Movie Review
Outstanding La La Land induces swoons with music and color
A common theme for movie lovers, no matter what era in which you started loving movies, is that “they don’t make 'em like they used to.” Nostalgia is heavy in Hollywood, which is why you see so many sequels and remakes; everyone seems to be trying to capture the feeling of times gone by.
But getting caught up in the past can be costly as well, a theme that’s heavy in the wondrous new musical film, La La Land. Written and directed by Damien Chazelle (Whiplash), it’s a simple story at heart: Mia (Emma Stone) is a struggling actress who meets Sebastian (Ryan Gosling), a jazz pianist with dreams bigger than his means. Their relationship moves in fits and starts, but when it gets going, it’s the stuff that movie dreams are made of.
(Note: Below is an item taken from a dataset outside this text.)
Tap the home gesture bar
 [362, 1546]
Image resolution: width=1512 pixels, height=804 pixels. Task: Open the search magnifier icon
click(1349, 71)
Both Mia and Sebastian’s chosen professions are ones almost designed for heartbreak, and their frustrated ambitions conflict with their growing feelings for one another. The evolution of both their personal and professional lives are told through the occasional song, although much fewer — five in total — than your typical full-fledged musical.
There is a constant push and pull between the old and new in the film. The opening sequence, “Another Day of Sun,” is a classic Broadway number that just happens to be set in the middle of a traffic jam on an LA freeway overpass. Sebastian is obsessed with old jazz musicians, but he’s forced to team up with an '80s cover band and a modern jazz fusion group to make ends meet.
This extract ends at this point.